BEIJING, April 26 (AFP) - China said Wednesday it will open its fourth round of talks this year with the European Union on joining the World Trade Organization (WTO) from May 15.

China's Ministry of Foreign Trade and Economic Cooperation and EU trade negotiators have agreed to follow up three former rounds of bilateral WTO talks earlier in the year, two held in Beijing, one in Brussels, Xinhua news agency reported.

The EU is the largest of China's trading partners yet to conclude a bilateral agreement that would open the way for Beijing to accede to the WTO and its rules-based trading regime.

The most recent round of talks between China and an EU team led by the Europeans' top trade negotiator Pascal Lamy collapsed in Beijing on March 31 with neither side indicating where the sticking points lay.

It was understood that some of the main hurdles were greater EU access to China's growing telecommunications and financial services sectors, particularly insurance.

The EU is also known to be keen on gaining entry into China's automobile, tobacco and oil seed markets.

China counted the EU as its third largest trading partner last year, while government statistics place China as the EU's fourth largest trading partner.

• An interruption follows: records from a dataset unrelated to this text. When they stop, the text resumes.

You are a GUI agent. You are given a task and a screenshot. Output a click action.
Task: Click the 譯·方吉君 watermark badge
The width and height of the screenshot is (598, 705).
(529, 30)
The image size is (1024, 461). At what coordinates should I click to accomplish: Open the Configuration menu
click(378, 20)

EU envoy in Beijing Endymion Wilkinson said on April 18 there was no link between the EU-China negotiations and intense internal politiciking in the US on whether to grant China permanent normal trade relations (PNTR) status.

Beijing insists the passing of PNTR is a prerequisite for the market-opening concessions it signed up to in a historic WTO deal with the US in November last year.

The EU said at the time that the US-China WTO accord covered around 80 percent of its demands.

Visiting US Commerce Secretary William Daley said on April 5, however, that a China-EU WTO agreement would make his job easier of convicing lawmakers at home to pass the PNTR legislation.

The US administration faces a struggle in convincing US politicians to support passing PNTR status with China in the lead-up to crucial votes by the House of Representatives on May 22, followed by a Senate vote in the week of June 5.

A number of US legislators want to maintain the yearly review of the trade status which it awards to nearly all other countries to apply political pressure on China in a variety of issues, including human rights.

Others are worried that US jobs would be lost as more US companies move their factories to utilize cheaper labour in China.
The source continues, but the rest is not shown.